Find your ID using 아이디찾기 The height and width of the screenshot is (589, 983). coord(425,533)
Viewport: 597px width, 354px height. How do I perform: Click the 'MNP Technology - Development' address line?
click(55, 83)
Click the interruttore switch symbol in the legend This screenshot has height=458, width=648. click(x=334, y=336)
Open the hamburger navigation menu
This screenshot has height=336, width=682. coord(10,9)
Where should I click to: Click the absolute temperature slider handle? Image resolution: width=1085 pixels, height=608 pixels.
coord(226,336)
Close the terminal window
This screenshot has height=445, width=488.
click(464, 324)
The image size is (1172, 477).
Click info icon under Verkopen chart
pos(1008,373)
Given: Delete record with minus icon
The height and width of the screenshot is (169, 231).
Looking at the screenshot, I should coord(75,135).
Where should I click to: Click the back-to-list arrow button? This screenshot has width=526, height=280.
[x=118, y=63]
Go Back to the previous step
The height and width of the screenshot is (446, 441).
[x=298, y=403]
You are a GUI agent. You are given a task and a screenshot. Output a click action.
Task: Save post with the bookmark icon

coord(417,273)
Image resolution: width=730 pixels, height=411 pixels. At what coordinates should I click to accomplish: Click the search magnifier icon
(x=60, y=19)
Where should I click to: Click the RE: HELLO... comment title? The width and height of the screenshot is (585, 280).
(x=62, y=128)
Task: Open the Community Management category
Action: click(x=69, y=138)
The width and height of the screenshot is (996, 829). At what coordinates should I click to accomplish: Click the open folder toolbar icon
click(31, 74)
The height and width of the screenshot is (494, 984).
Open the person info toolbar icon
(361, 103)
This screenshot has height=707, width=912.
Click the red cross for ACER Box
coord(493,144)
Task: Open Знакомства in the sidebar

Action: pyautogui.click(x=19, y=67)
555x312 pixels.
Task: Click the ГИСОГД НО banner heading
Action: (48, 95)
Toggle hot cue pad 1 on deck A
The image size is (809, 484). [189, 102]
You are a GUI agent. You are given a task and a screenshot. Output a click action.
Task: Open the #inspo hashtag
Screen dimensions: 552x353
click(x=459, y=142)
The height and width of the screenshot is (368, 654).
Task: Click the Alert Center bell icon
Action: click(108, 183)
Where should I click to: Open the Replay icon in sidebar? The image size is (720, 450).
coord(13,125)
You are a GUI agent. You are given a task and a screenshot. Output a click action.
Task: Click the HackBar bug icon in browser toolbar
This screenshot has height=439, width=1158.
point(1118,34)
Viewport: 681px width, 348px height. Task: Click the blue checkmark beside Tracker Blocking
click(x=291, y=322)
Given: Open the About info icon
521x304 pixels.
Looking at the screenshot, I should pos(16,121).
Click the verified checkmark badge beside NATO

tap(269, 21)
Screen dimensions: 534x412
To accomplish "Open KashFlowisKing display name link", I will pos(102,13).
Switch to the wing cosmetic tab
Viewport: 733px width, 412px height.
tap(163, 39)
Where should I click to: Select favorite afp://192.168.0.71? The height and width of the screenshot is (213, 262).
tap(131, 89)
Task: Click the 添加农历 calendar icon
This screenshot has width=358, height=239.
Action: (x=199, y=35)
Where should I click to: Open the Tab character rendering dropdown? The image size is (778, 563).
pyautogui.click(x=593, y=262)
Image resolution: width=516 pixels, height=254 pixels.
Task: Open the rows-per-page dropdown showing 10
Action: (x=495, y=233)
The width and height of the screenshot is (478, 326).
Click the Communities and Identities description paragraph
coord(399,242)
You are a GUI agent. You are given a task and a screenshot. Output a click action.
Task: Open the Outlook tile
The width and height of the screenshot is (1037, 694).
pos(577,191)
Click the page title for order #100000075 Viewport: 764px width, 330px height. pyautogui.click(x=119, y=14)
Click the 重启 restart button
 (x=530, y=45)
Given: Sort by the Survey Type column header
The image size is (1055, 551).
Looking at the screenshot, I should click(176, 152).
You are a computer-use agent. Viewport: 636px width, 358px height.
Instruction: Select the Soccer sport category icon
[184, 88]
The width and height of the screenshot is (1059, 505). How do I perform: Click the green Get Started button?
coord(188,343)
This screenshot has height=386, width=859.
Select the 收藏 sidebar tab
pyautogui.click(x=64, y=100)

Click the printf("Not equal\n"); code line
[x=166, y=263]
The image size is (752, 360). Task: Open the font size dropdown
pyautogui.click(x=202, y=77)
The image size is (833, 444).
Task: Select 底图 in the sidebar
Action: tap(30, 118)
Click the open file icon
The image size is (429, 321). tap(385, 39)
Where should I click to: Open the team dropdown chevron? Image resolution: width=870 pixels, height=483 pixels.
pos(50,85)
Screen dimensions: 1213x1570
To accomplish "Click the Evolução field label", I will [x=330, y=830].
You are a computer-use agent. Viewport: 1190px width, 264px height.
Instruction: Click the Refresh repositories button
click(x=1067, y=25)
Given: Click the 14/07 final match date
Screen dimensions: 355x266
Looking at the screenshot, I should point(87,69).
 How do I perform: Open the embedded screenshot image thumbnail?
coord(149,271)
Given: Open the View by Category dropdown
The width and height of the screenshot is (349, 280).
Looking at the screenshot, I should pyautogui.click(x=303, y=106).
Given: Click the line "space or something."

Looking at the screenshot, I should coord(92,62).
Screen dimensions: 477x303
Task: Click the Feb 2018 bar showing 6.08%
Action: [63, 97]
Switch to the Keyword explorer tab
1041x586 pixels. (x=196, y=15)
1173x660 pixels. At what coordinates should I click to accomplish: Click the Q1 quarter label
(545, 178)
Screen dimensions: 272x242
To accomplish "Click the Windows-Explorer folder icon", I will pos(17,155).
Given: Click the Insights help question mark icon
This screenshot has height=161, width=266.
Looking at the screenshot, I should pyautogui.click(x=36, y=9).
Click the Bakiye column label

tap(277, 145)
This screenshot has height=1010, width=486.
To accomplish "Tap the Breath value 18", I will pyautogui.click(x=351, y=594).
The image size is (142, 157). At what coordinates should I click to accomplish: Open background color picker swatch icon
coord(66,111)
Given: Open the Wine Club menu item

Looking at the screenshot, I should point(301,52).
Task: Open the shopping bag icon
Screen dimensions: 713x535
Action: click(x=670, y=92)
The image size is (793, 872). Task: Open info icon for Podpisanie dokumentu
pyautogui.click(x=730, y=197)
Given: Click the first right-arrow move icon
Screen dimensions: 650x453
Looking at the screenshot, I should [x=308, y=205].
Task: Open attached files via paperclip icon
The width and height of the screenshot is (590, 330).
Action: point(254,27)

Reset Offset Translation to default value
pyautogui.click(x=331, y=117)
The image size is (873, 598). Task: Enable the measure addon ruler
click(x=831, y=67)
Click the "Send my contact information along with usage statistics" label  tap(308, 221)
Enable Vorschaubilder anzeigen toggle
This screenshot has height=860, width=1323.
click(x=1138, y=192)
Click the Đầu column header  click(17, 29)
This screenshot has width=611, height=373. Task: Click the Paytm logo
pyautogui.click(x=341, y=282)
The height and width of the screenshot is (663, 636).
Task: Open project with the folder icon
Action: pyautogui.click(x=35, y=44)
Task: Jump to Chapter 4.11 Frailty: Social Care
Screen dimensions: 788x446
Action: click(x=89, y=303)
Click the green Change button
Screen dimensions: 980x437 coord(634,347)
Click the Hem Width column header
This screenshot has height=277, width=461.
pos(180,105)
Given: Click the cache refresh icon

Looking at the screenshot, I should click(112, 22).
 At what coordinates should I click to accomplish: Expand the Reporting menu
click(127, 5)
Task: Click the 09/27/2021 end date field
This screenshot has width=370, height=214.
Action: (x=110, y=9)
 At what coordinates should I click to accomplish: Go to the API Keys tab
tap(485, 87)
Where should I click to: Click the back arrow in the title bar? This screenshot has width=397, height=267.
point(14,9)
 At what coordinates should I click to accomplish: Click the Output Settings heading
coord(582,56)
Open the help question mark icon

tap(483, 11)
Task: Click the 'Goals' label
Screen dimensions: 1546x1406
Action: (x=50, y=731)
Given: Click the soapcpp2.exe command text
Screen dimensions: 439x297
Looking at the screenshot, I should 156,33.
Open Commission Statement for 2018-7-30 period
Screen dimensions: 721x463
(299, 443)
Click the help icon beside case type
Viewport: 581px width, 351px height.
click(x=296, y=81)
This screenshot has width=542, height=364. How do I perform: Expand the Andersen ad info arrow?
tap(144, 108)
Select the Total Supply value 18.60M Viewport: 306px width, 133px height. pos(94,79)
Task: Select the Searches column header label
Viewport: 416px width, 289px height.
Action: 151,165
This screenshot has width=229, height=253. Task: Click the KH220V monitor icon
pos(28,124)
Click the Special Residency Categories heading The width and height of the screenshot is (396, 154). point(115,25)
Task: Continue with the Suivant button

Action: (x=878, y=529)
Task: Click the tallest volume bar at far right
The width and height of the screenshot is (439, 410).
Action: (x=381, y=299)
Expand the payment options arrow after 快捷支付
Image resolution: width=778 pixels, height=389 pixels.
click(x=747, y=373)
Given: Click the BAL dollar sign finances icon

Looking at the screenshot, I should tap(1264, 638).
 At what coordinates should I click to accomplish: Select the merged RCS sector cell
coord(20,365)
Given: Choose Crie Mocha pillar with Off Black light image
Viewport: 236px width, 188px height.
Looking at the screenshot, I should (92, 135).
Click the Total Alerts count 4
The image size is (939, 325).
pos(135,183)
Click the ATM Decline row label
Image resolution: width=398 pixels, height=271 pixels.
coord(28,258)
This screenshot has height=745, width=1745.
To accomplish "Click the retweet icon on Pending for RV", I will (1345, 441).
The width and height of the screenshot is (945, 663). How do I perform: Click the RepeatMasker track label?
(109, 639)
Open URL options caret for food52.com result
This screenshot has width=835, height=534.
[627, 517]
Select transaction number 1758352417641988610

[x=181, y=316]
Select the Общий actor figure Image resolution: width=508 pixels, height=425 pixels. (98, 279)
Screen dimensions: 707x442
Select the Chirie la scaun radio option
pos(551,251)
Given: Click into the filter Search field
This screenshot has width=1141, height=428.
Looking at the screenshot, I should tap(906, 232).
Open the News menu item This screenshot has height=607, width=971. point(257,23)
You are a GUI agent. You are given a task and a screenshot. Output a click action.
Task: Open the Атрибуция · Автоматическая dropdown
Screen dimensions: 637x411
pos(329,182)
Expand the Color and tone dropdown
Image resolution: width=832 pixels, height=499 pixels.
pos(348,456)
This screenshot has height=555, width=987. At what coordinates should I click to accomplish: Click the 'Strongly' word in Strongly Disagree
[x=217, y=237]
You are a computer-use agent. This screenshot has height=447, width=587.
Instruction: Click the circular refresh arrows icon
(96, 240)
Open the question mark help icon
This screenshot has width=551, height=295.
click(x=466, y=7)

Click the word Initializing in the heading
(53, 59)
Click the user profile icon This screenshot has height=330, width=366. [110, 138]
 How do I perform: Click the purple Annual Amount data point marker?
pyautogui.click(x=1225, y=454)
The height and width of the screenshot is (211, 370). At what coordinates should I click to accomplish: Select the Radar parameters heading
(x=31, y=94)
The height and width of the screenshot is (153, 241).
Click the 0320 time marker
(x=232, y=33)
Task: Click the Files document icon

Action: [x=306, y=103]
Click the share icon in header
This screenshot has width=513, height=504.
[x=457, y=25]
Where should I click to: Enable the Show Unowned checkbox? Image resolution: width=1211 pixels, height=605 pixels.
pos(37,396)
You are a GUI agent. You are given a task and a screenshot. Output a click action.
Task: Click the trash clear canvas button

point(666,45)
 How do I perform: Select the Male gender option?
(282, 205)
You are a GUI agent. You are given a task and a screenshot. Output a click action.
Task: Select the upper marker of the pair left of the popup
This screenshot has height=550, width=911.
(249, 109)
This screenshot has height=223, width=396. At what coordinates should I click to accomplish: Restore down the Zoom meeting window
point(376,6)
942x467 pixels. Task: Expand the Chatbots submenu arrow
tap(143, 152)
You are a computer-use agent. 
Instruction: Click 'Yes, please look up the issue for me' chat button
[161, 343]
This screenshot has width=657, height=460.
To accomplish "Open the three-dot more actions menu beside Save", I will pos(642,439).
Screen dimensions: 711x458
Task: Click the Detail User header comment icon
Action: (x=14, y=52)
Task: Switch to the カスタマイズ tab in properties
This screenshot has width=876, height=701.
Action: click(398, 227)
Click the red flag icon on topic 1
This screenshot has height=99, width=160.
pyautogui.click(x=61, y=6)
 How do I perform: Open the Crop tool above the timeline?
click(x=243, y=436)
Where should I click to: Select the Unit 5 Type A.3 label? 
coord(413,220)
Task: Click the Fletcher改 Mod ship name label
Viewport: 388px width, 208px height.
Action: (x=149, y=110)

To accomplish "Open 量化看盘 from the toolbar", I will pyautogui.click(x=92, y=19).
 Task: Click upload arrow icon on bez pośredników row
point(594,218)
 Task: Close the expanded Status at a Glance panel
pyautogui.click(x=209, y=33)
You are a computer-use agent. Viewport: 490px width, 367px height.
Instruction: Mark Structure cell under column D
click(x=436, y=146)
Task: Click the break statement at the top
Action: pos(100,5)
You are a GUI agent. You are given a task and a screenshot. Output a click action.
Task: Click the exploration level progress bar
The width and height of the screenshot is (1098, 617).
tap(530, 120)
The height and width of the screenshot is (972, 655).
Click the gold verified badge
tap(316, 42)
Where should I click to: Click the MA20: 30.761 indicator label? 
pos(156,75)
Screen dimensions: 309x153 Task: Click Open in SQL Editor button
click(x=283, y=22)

────────────────

● Exercise
Among the records above, a stretch begins at the line containing "At what coordinates should I click to accomplish: Go" and ends at the line containing "Task: Select the Searches column header label". Restate that stretch word for word, and nothing else.

● Output of the exercise
 At what coordinates should I click to accomplish: Go to the API Keys tab
tap(485, 87)
Where should I click to: Click the back arrow in the title bar? This screenshot has width=397, height=267.
point(14,9)
 At what coordinates should I click to accomplish: Click the Output Settings heading
coord(582,56)
Open the help question mark icon

tap(483, 11)
Task: Click the 'Goals' label
Screen dimensions: 1546x1406
Action: (x=50, y=731)
Given: Click the soapcpp2.exe command text
Screen dimensions: 439x297
Looking at the screenshot, I should 156,33.
Open Commission Statement for 2018-7-30 period
Screen dimensions: 721x463
(299, 443)
Click the help icon beside case type
Viewport: 581px width, 351px height.
click(x=296, y=81)
This screenshot has width=542, height=364. How do I perform: Expand the Andersen ad info arrow?
tap(144, 108)
Select the Total Supply value 18.60M Viewport: 306px width, 133px height. pos(94,79)
Task: Select the Searches column header label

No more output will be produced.